Sharing API routes and types between frontend and backend

One of the important but tedious things in SPA development is to make sure that the API calls the frontend makes are actually implemented in the backend and that frontend and backend agree on the types of the functions offered by the API.

Running Rust both on server and client implies that we can trivially share the types that represent values exchanged between frontend and backend (e.g. by putting the types in a shared crate). This is nice and doesn’t involve any extra work.

Now, I want to go a step further than this: I want the compiler to statically check that the frontend only accesses URLs on the backend that are actually implemented by the backend, and also that frontend and backend agree on the types of values being passed between them. It is clearly possible to come up with a common API specification language and, from that, generate some code for frontend and backend (see, e.g. haskell-servant), so that the type checker will enforce this.

Question: does anyone here know of anything like this in the Rust ecosystem?

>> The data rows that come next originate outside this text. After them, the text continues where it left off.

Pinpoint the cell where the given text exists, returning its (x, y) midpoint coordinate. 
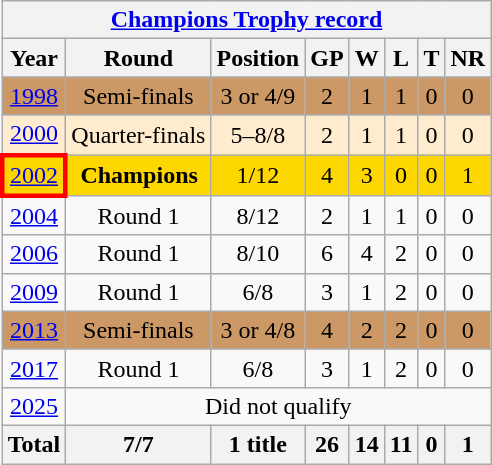
Round (138, 58)
W (366, 58)
Champions Trophy record (246, 20)
Did not qualify (278, 406)
2004 (34, 216)
2009 (34, 292)
T (432, 58)
2013 (34, 330)
8/10 (258, 254)
2000 (34, 135)
5–8/8 (258, 135)
Year (34, 58)
Quarter-finals (138, 135)
1 title (258, 444)
Champions (138, 174)
2006 (34, 254)
3 or 4/9 (258, 96)
11 (401, 444)
1/12 (258, 174)
26 (327, 444)
2025 (34, 406)
2002 (34, 174)
Position (258, 58)
Total (34, 444)
L (401, 58)
14 (366, 444)
7/7 (138, 444)
2017 (34, 368)
6 (327, 254)
NR (468, 58)
1998 (34, 96)
8/12 (258, 216)
3 or 4/8 (258, 330)
GP (327, 58)
Detect which cell encompasses the target text, then output its [X, Y] center coordinate. 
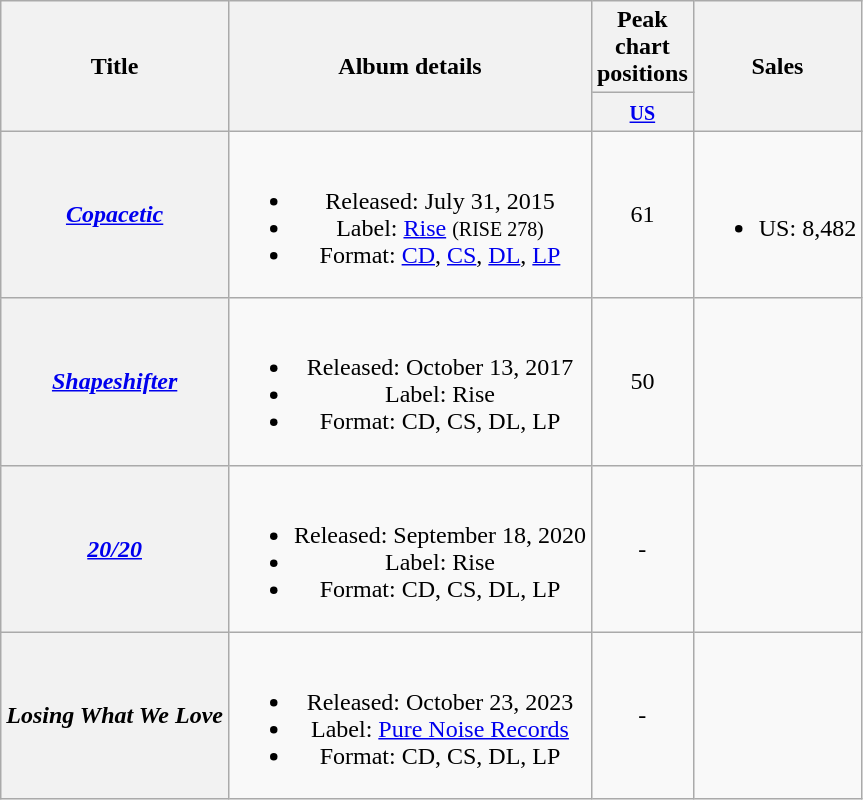
Title [115, 66]
Losing What We Love [115, 716]
Album details [410, 66]
US: 8,482 [777, 214]
50 [642, 382]
Shapeshifter [115, 382]
Released: October 13, 2017Label: RiseFormat: CD, CS, DL, LP [410, 382]
Released: October 23, 2023Label: Pure Noise RecordsFormat: CD, CS, DL, LP [410, 716]
Peak chartpositions [642, 47]
20/20 [115, 548]
Released: July 31, 2015Label: Rise (RISE 278)Format: CD, CS, DL, LP [410, 214]
Released: September 18, 2020Label: RiseFormat: CD, CS, DL, LP [410, 548]
US [642, 112]
61 [642, 214]
Sales [777, 66]
Copacetic [115, 214]
Output the (x, y) coordinate of the center of the cell containing the given text.  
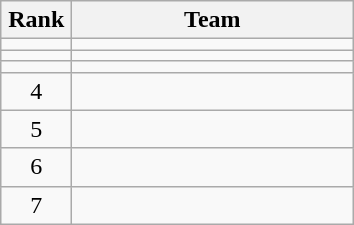
Rank (36, 20)
5 (36, 129)
6 (36, 167)
Team (212, 20)
4 (36, 91)
7 (36, 205)
Return the [X, Y] coordinate for the center point of the cell that contains the specified text.  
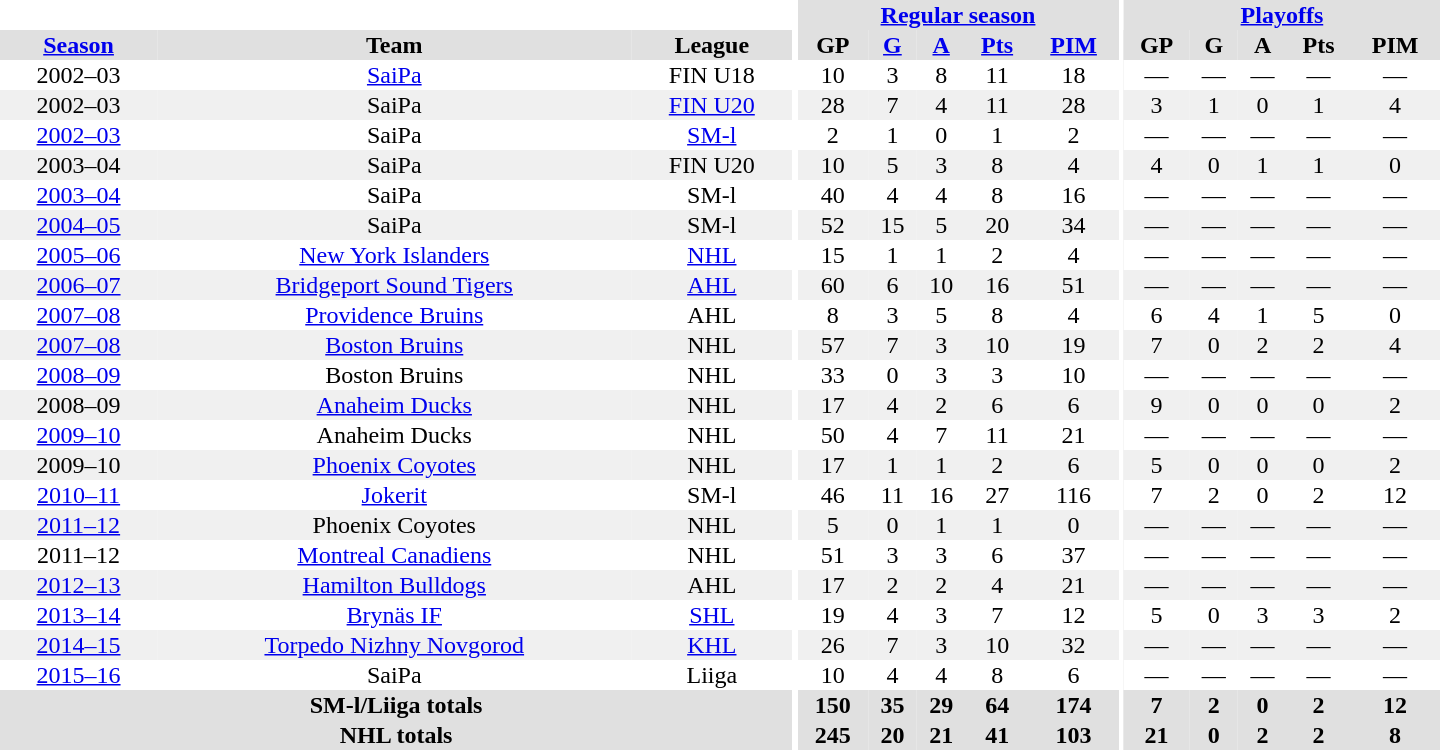
27 [998, 495]
SHL [712, 615]
103 [1074, 735]
Torpedo Nizhny Novgorod [394, 645]
KHL [712, 645]
Team [394, 45]
116 [1074, 495]
2012–13 [78, 585]
2004–05 [78, 225]
Montreal Canadiens [394, 555]
Brynäs IF [394, 615]
Bridgeport Sound Tigers [394, 285]
245 [833, 735]
2006–07 [78, 285]
37 [1074, 555]
Jokerit [394, 495]
NHL totals [396, 735]
League [712, 45]
New York Islanders [394, 255]
Regular season [958, 15]
2005–06 [78, 255]
33 [833, 375]
57 [833, 345]
FIN U18 [712, 75]
2010–11 [78, 495]
26 [833, 645]
Season [78, 45]
40 [833, 195]
32 [1074, 645]
Providence Bruins [394, 315]
35 [892, 705]
Playoffs [1282, 15]
50 [833, 435]
Liiga [712, 675]
34 [1074, 225]
46 [833, 495]
Hamilton Bulldogs [394, 585]
52 [833, 225]
18 [1074, 75]
174 [1074, 705]
41 [998, 735]
2013–14 [78, 615]
150 [833, 705]
9 [1157, 405]
29 [942, 705]
2015–16 [78, 675]
SM-l/Liiga totals [396, 705]
60 [833, 285]
2014–15 [78, 645]
64 [998, 705]
Capture the cell that displays the provided text and extract its [x, y] central coordinate. 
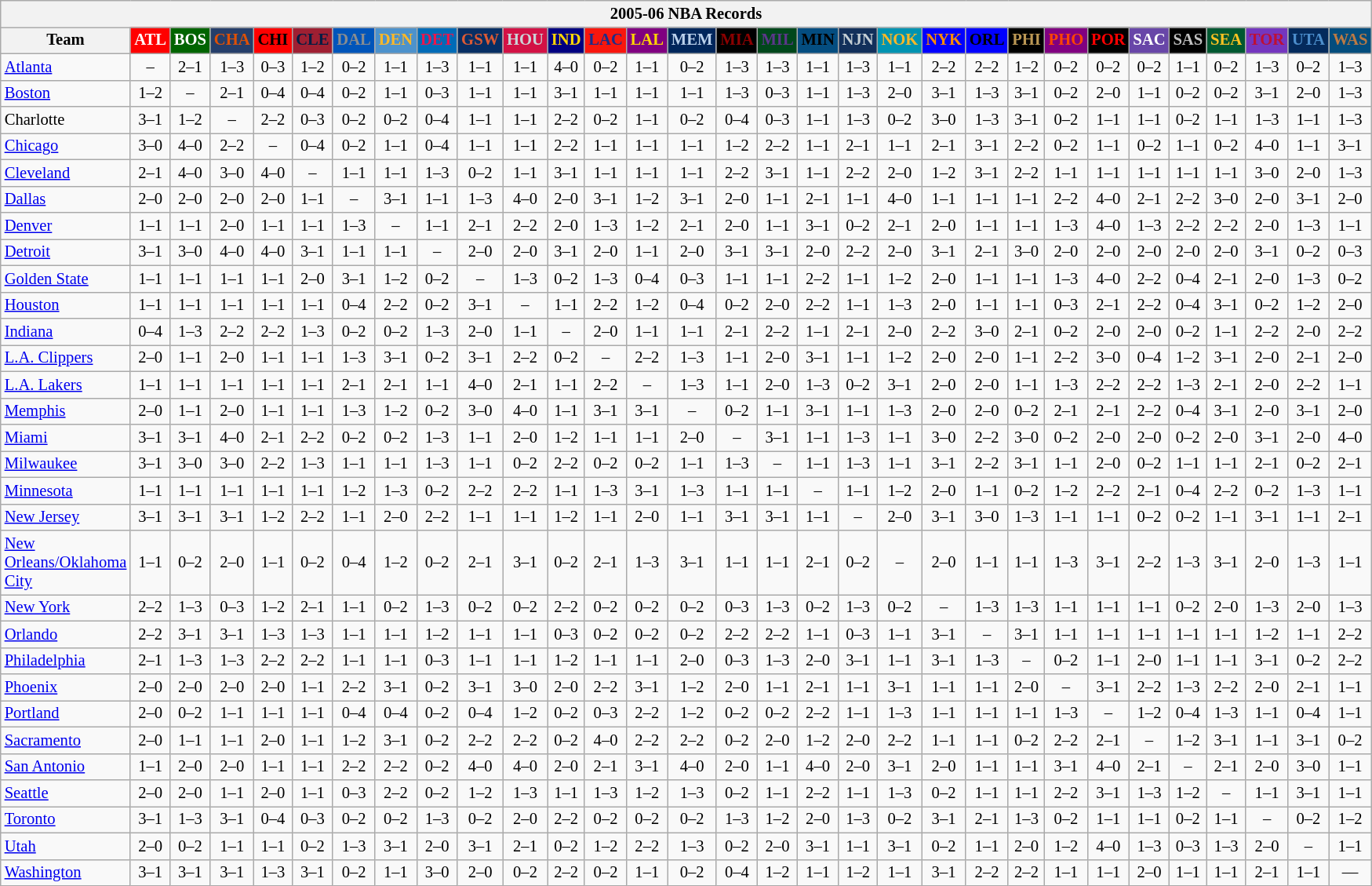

Has anyone here done this in some way or another?

I’ve written only server_integration example with shared models between Seed and Actix but nothing more smart and robust.
We have also example with GraphQL - it generates Rust code from schemas - it should be used to verify contracts between client and server. Or you can investigate binary protocols like gRPC.
I want to investigate ways how to do something like in the far future.

I tried this with tide but it did not work. Tide using async-std and seed using tokio but that shared data cant implement for async trait when seed using tokio. So, i just defined same data in 2 crate. Also, for future, graphql will be fine.

Are you sure that Seed uses Tokio?

Well, i am not but compiler complained about executor. So i guessed “if it is not async-std, it should be tokio” :slight_smile:

Maybe the errors were different, i dont know. But when i removed async-std(sqlx was using it) trait from shared, it worked.

Thanks for pointing out the graphql libraries of Rust. I wasn’t aware of juniper and the graphql client. I’ll check those out. From their description, it sounds like they might actually do exactly what I am looking for.

I learned about one way to probably not do it: the graphql introspection result of juniper does not trivially convert to a graphql SDL schema, since the official graphql library on NodeJS fails to load the json schema from juniper’s introspection.
Fair enough, I guess that’s why there is a crate Haven’t tried that yet. They are taking the approach of writing the graphql SDL schema by hand and generating the types and a trait for the API. It looks like implementing that trait means the graphql server is complete and adheres to the SDL schema.